A fall in incomes of taxi drivers of Ola and Uber, courtesy lack of incentives, have prompted banks to increase scrutiny on car loan disbursements
Mumbai/Bengaluru: A fall in incomes of taxi drivers who work with cab aggregators Ola (ANI Technologies Pvt. Ltd) and Uber (Uber Technologies Inc.) have prompted some of India’s top banks to pull back on car loans to them and tweak underwriting norms.
In some cities, banks had stopped lending to Uber and Ola drivers as early as a year ago.
“We stopped giving car loans to drivers in Bengaluru last year. However, we remain invested in this segment of loans," said Rajnish Kumar, managing director at State Bank of India, one of the largest disbursers of car loans.
“We continue to disburse loans in Hyderabad and Chennai after tweaking the underwriting standards," added Kumar without revealing details of what SBI was doing to protect its loans.
SBI has advanced around Rs120 crore to drivers of these ride-hailing companies.
Tata Motors Finance Ltd, which has funded around 2,000 Ola and Uber vehicles, has also tightened its credit norms, said its managing director Shyam Mani. “Till March, Uber was covering up for losses beyond a certain level for these drivers. Since then, they have stopped this practice," said Mani.
Now that this safety net is no longer there, firms are scrutinizing profiles of the drivers, the number of years of experience and their ability to pay back loans more closely, even as the rate of interest has not changed.
The Economic Times first reported this on Tuesday.
An executive at one of India’s largest private sector banks said while the bank hasn’t stopped lending, the growth rate in disbursing fresh car loans to Uber and Ola drivers has come down.

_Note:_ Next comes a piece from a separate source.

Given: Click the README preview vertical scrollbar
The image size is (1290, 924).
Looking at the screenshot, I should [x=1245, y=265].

“We have a very strong on-going partnership with several banks like the State Bank of India, Bank of Baroda and many auto-focussed NBFCs to offer vehicle financing for partner drivers across India. These partnerships have allowed many who may otherwise never have access to funding, to own their own vehicles boosting grassroots entrepreneurship," Uber said in an emailed statement.
Ola declined to comment.
According to multiple company and industry executives, while there have been defaults in repayment among Ola drivers because of lower incomes.

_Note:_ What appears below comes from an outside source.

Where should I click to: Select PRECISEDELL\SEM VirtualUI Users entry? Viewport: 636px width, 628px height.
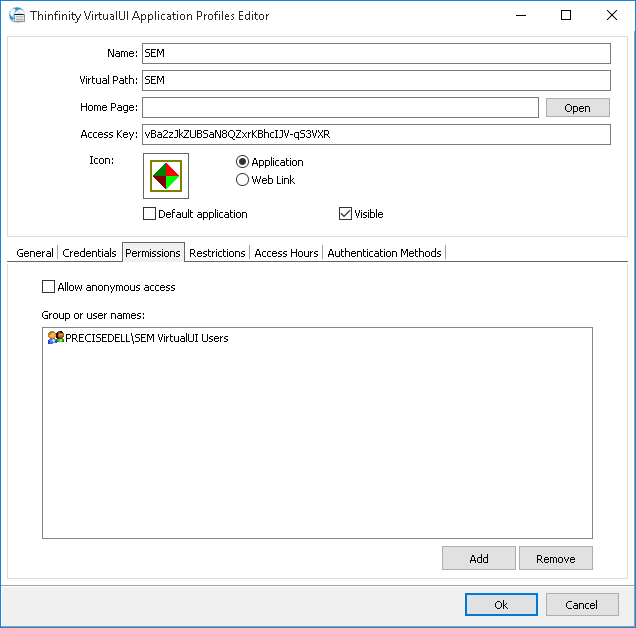(x=147, y=338)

The firm has also partnered with car makers such as Mahindra and Mahindra Ltd to finance vehicles for more than 40,000 of its drivers by 2018. The alliance between Mahindra and Ola is worth Rs2,600 crore.
Driver incomes are falling because both Ola and Uber had cut down on incentives, a major area of cash burn for the companies apart from subsidising fares, after luring large numbers of drivers with lucrative payments over and above the fare in the initial years of operations.
The idea was to list as many drivers on their platforms as possible and shore up supply. However, spends on incentives dropped as the businesses tried to reduce cash burn and increase profitability amid a slowdown in funding. Ola is estimated to have about 550,000-600,000 drivers compared with Uber’s about 400,000.
The drop in incentives led to driver protests, especially in Bengaluru and Delhi, two of the cab aggregators’ biggest markets in India.
While the asset-light model of cab-hailing services has merit, strikes by taxi drivers over falling incentives (their key attraction for listing on such platforms) mean that these businesses cannot afford to rub the dissenters—car and fleet owners—the wrong way, Mint reported on 6 March.
To be sure, both Ola and Uber have set up car-leasing businesses—Ola Fleet Technologies Pvt. Ltd and Xchange Leasing India Pvt. Ltd—over the past 18 months to ensure a supply of cars over which they have strict control.
Ola announced the appointment of former SAB Miller India executive Salabh Seth as the chief executive of its leasing subsidiary in January, signalling its intent to scale up the vertical.
The leasing schemes address major pain points for ride-hailing services: they enable them to lock in a driver on their platforms for the duration of the lease—anything between three and four years—as well reduce spending on driver incentives and ensure a steady supply of cars.